## Entries supplied:
BEGIN

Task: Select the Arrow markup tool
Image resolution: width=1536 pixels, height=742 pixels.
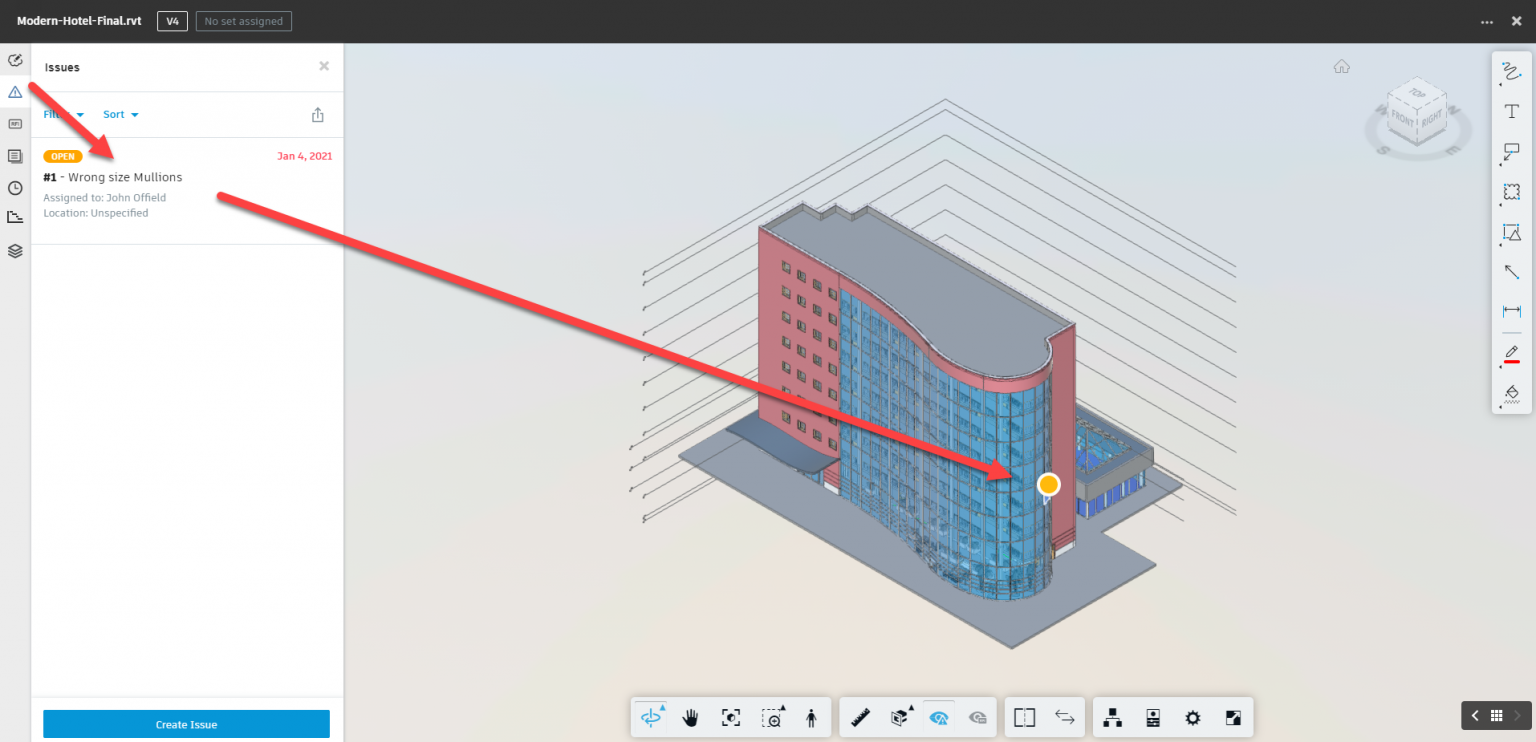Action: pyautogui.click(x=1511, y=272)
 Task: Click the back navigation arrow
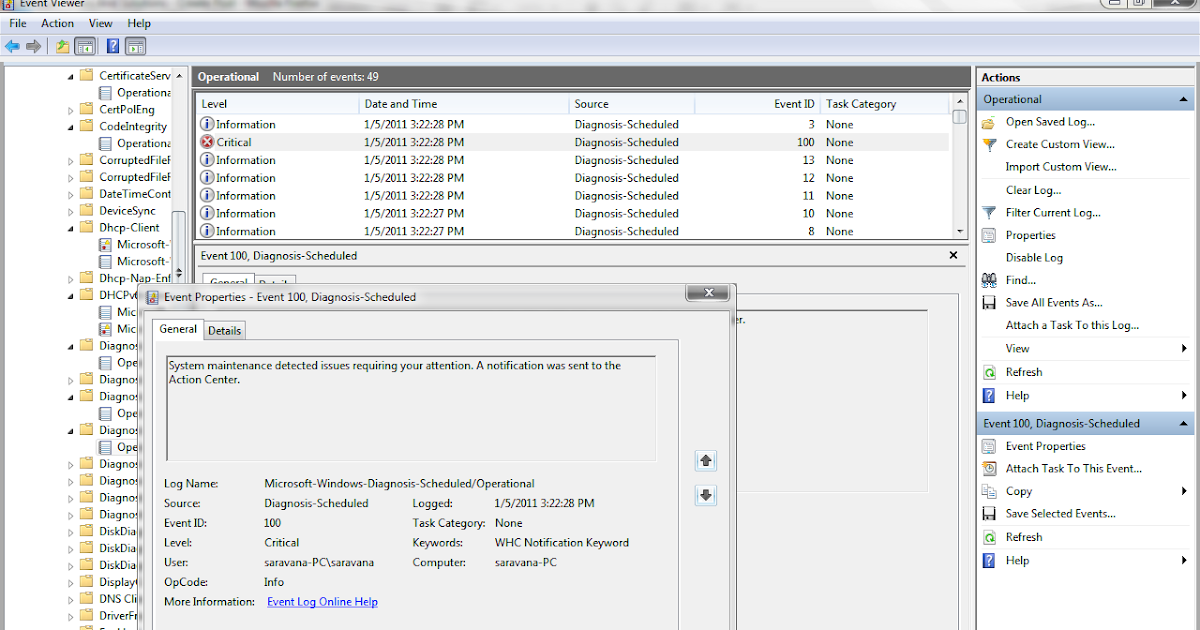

END
BEGIN

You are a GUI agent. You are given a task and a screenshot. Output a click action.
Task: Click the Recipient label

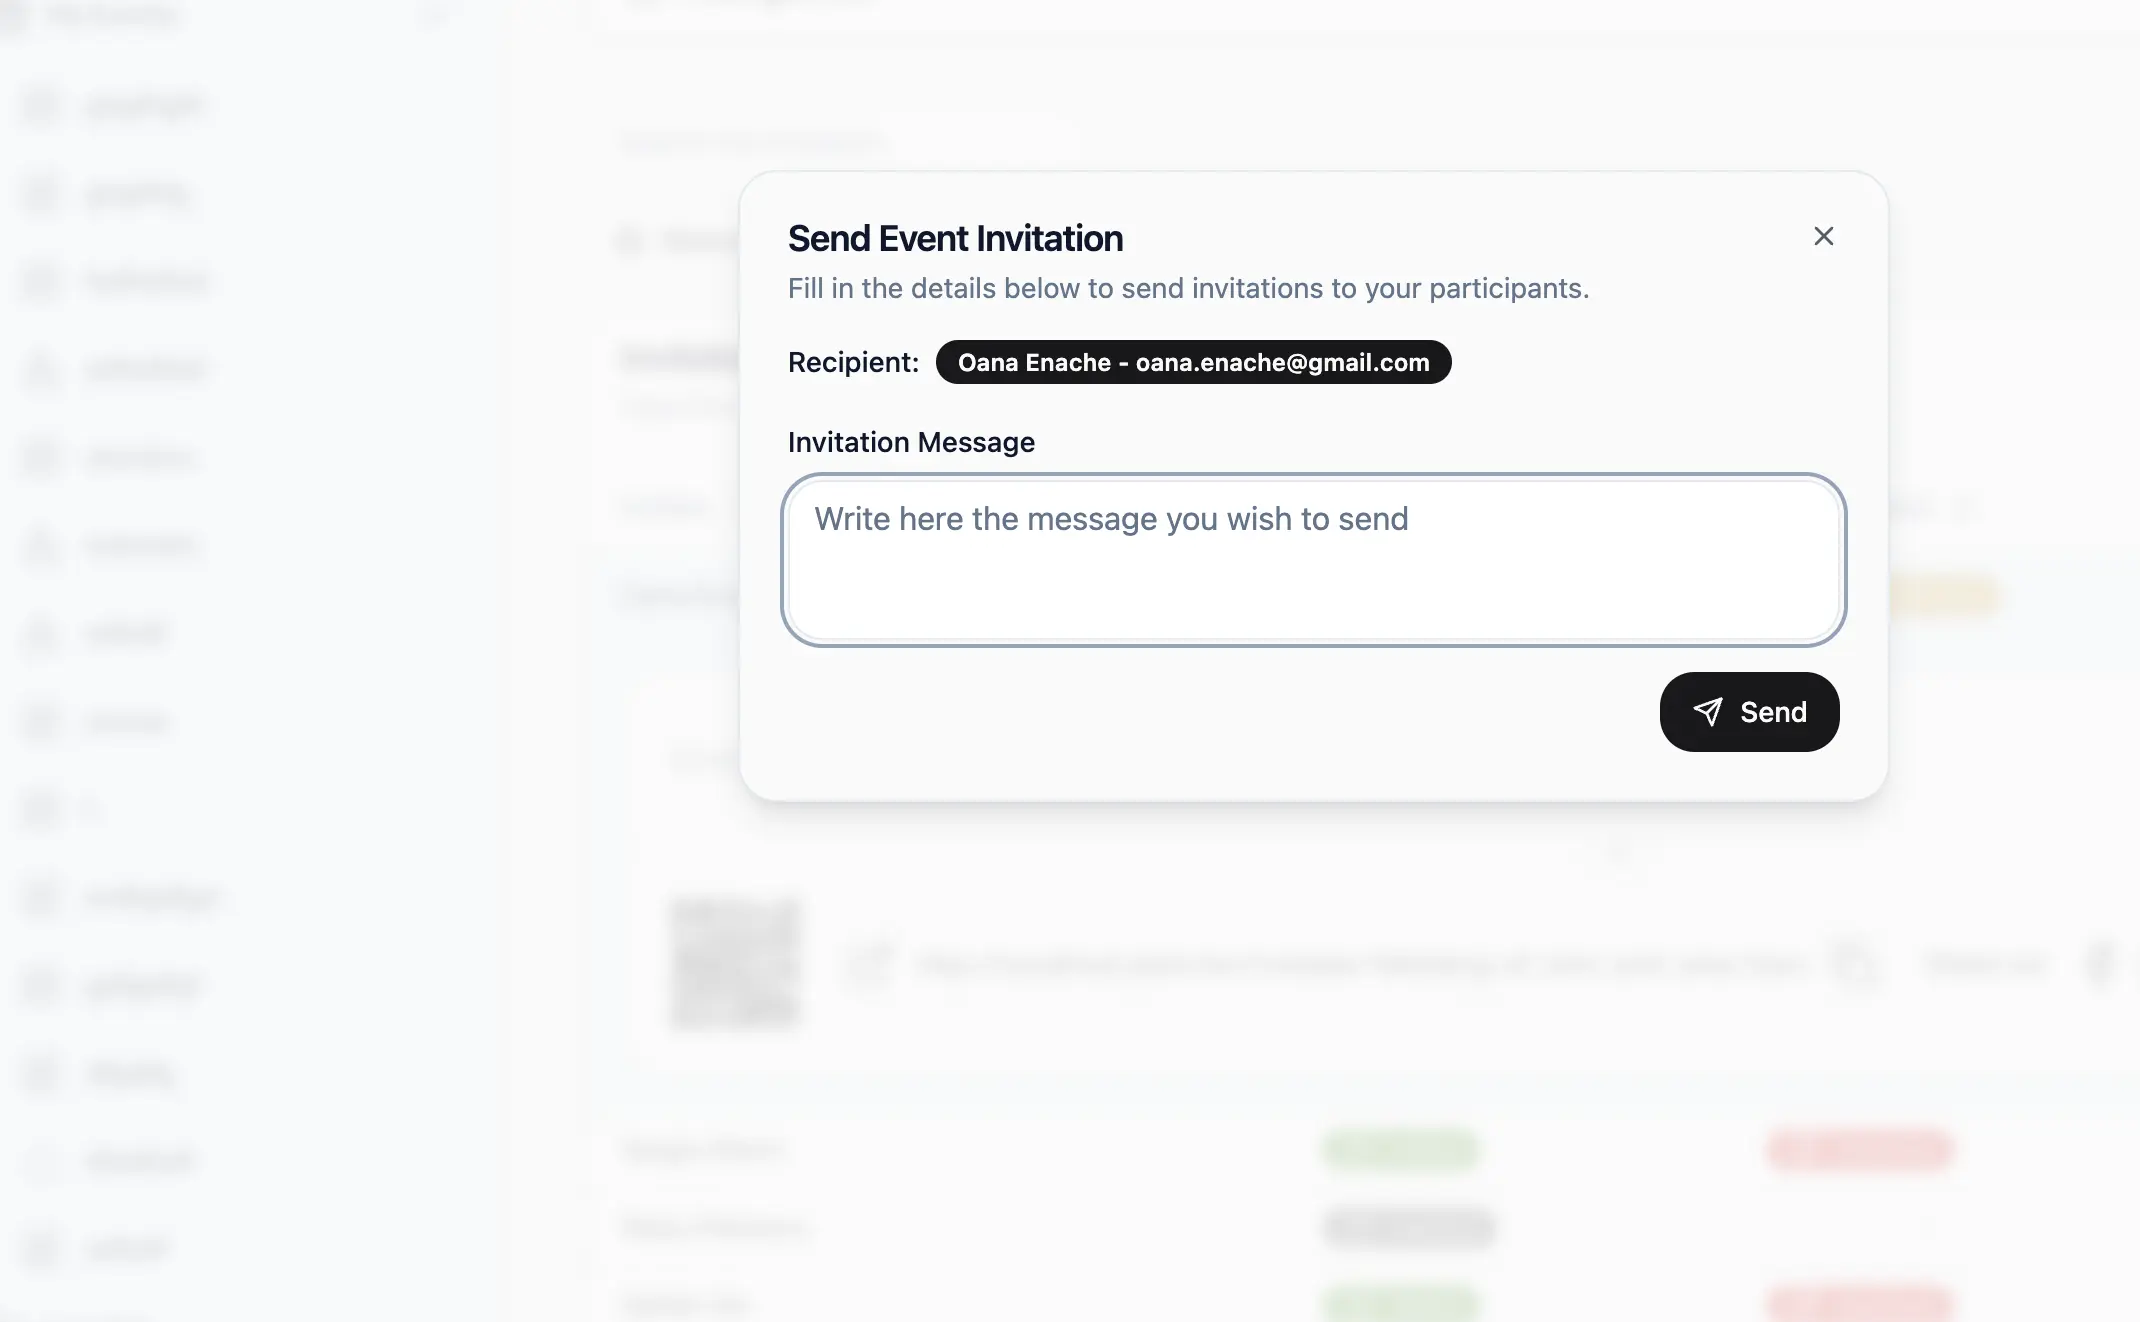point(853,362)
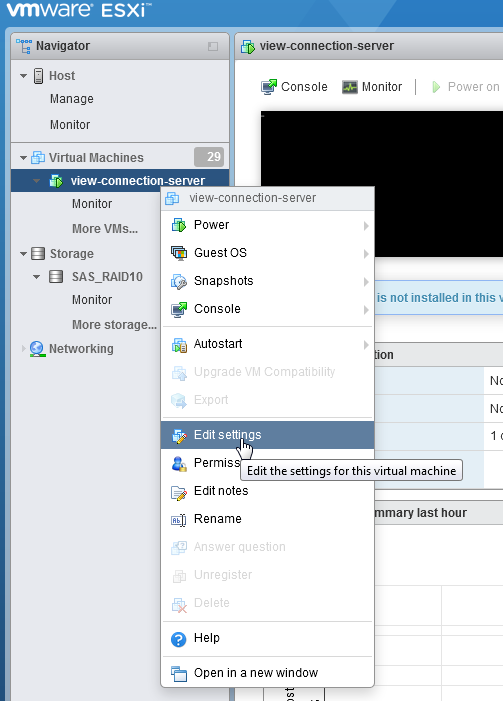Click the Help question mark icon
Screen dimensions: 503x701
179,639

END
BEGIN

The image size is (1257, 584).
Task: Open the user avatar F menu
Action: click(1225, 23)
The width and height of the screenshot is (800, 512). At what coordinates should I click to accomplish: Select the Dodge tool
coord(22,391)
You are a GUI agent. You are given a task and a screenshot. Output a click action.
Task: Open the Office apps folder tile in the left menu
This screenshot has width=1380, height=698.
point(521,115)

END

Only the lines above from the one with "Task: Select the Arrow markup tool" to the one with "Task: Click the back navigation arrow" should be printed, both included and exactly as written; no picture belongs in the copy.

## Answer section:
Task: Select the Arrow markup tool
Image resolution: width=1536 pixels, height=742 pixels.
Action: pyautogui.click(x=1511, y=272)
 Task: Click the back navigation arrow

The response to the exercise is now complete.